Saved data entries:
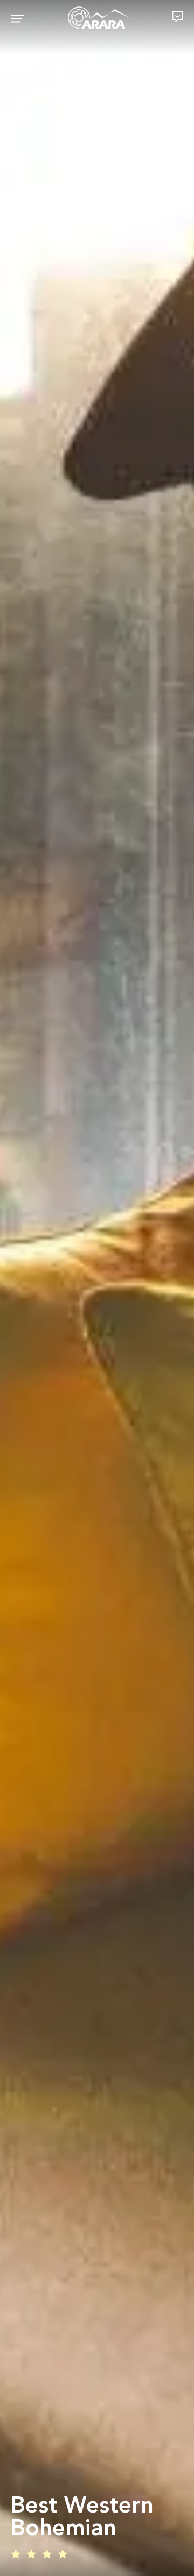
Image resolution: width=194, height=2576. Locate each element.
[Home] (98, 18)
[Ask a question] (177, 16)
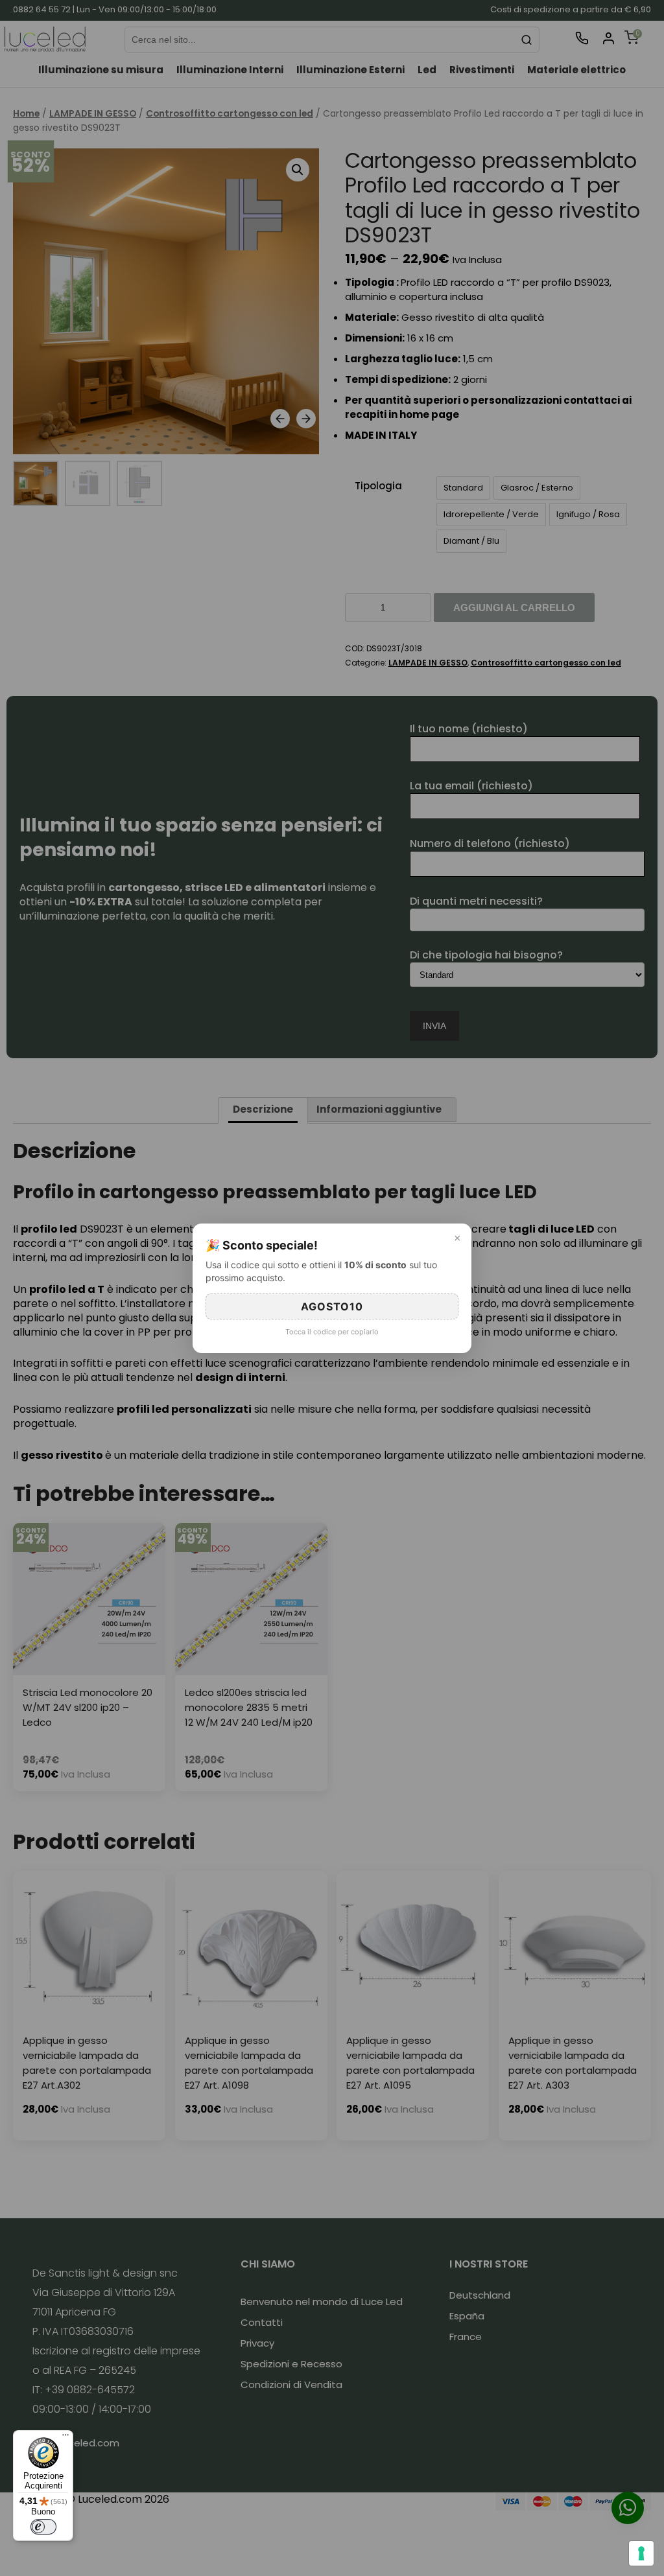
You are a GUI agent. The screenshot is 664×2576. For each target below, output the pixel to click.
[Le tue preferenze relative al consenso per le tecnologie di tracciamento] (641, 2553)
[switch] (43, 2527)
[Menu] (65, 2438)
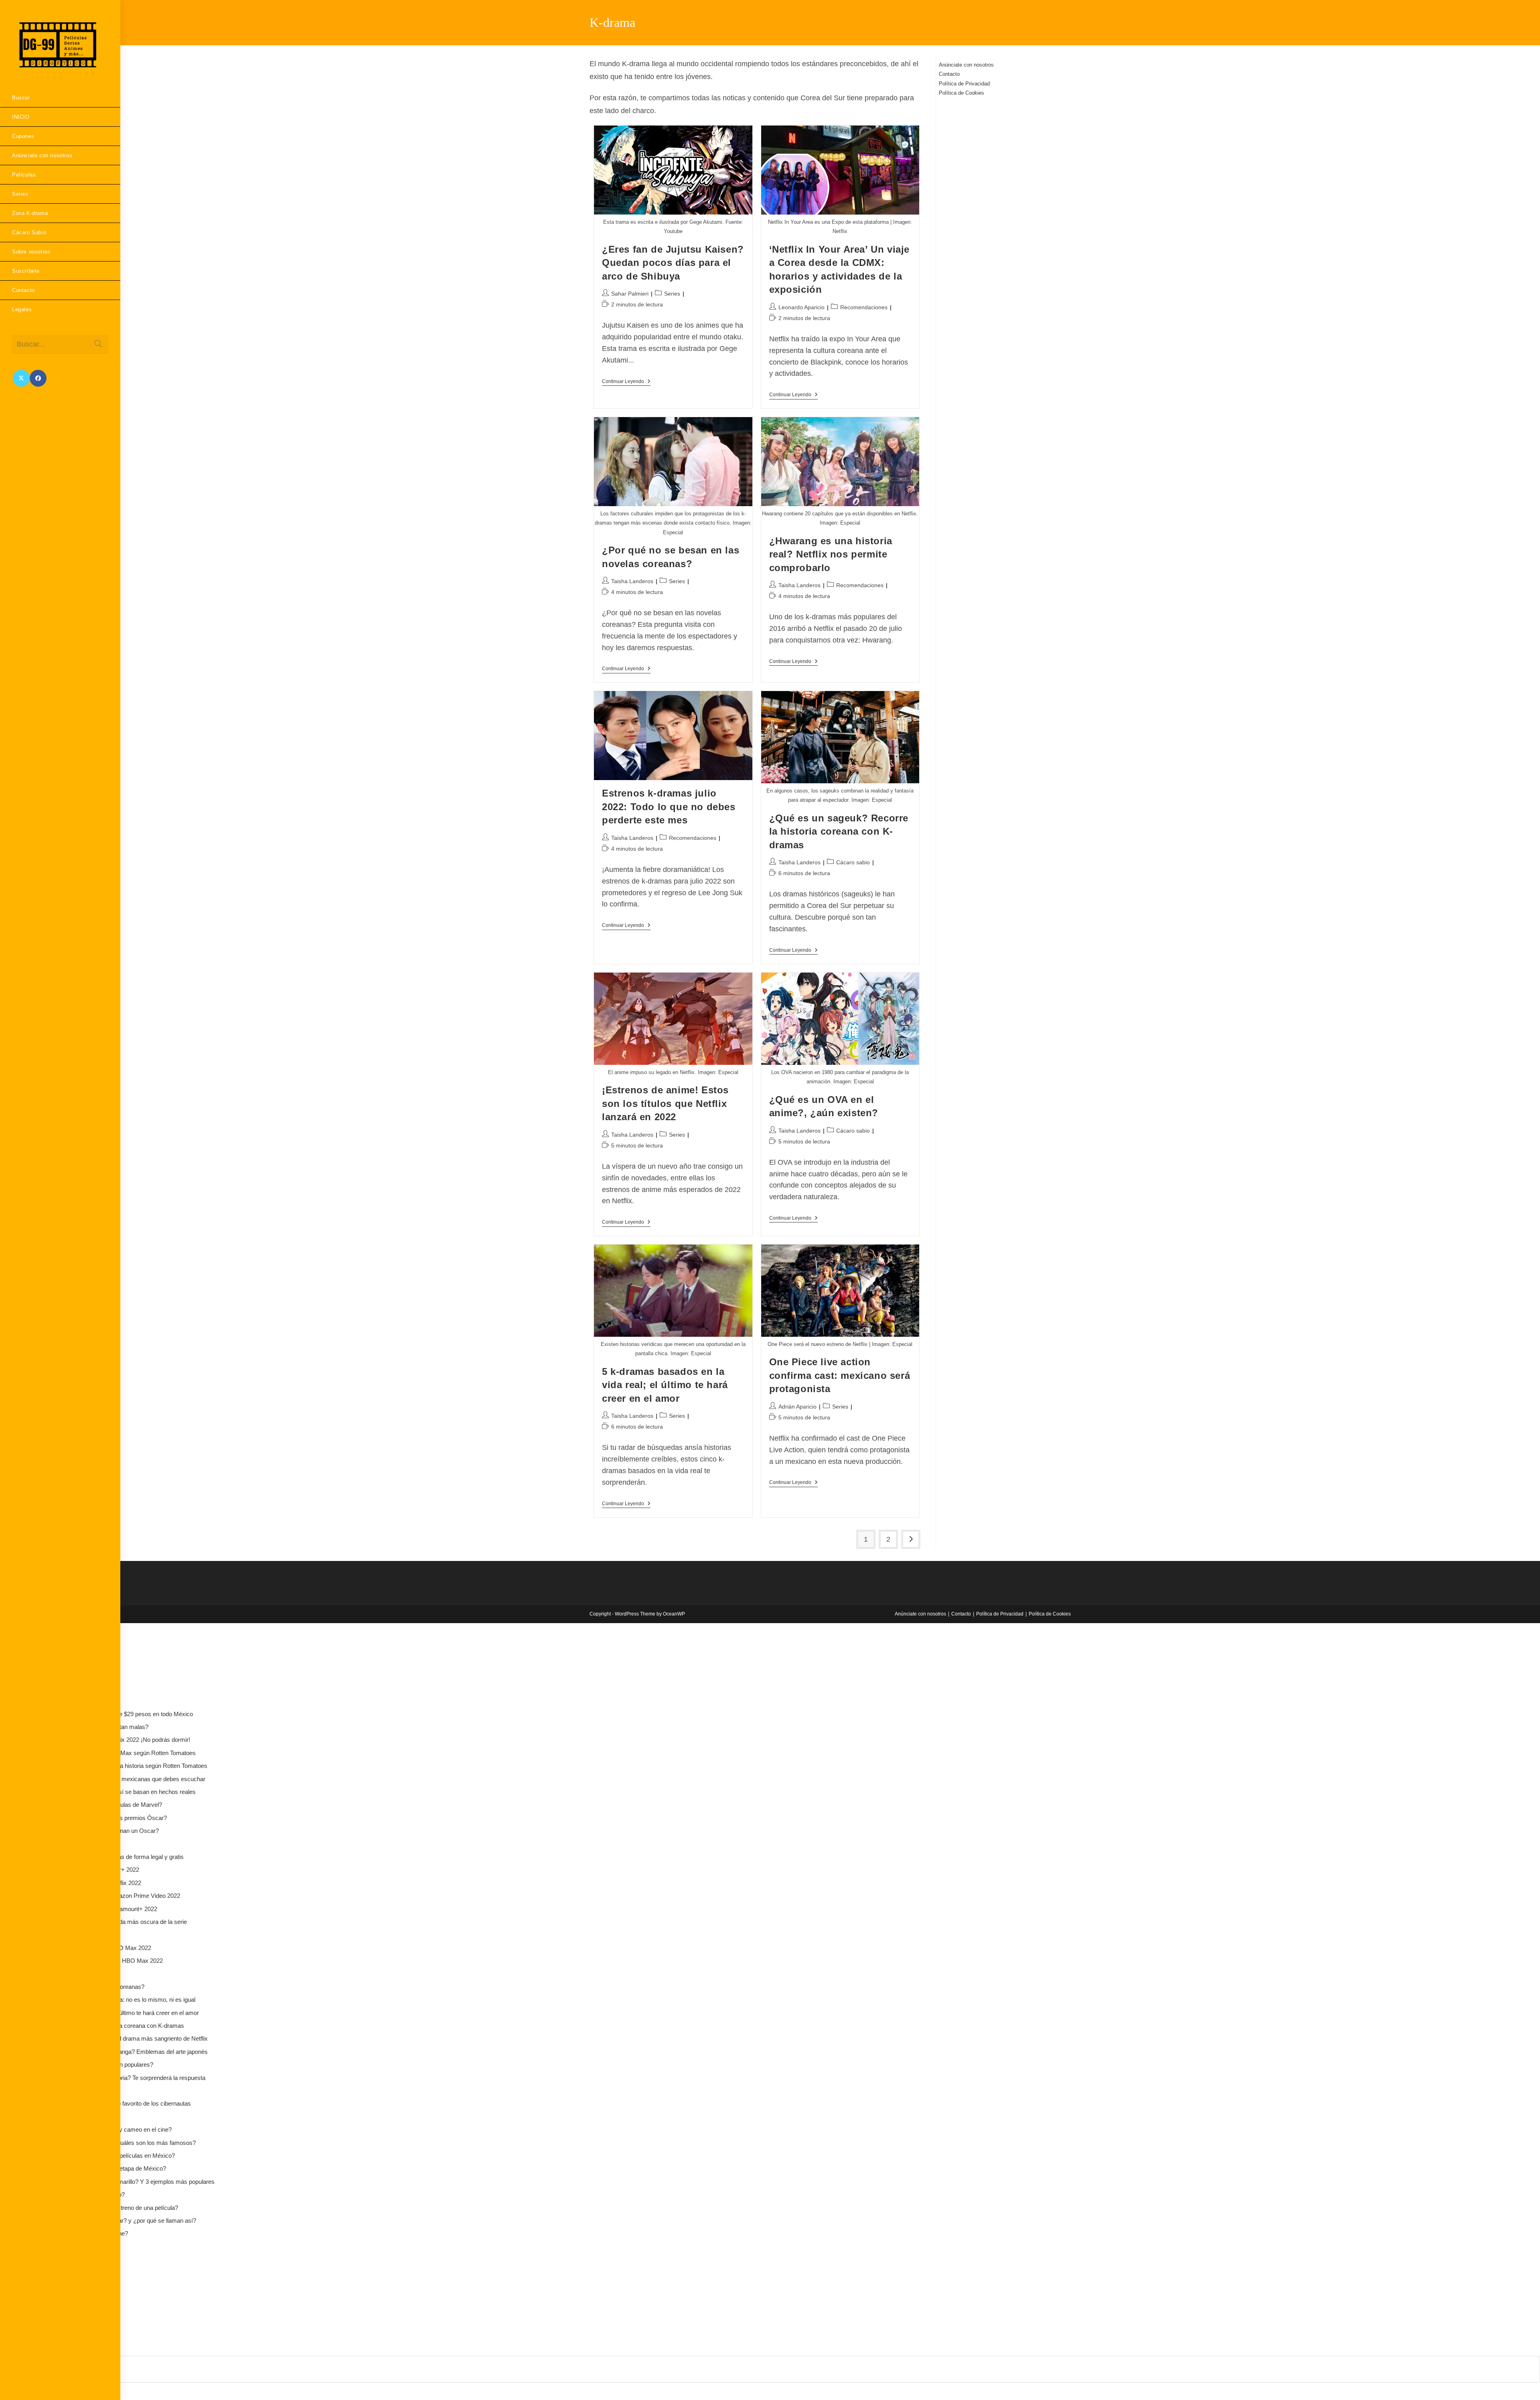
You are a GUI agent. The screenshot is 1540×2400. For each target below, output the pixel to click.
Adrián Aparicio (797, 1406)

## WORK REQUEST
Output each entry exactly. Skip the pictures.

## REPLY TO THE TASK
Image resolution: width=194, height=2576. Locate each element.
[Home] (98, 18)
[Ask a question] (177, 16)
You are a GUI agent. The screenshot is 664×2576. For each target below, output the pixel to click.
[Le tue preferenze relative al consenso per le tecnologie di tracciamento] (641, 2553)
[switch] (43, 2527)
[Menu] (65, 2438)
You are a GUI agent. The screenshot is 1540×2400. For each target below, output the pixel to click.
Adrián Aparicio (797, 1406)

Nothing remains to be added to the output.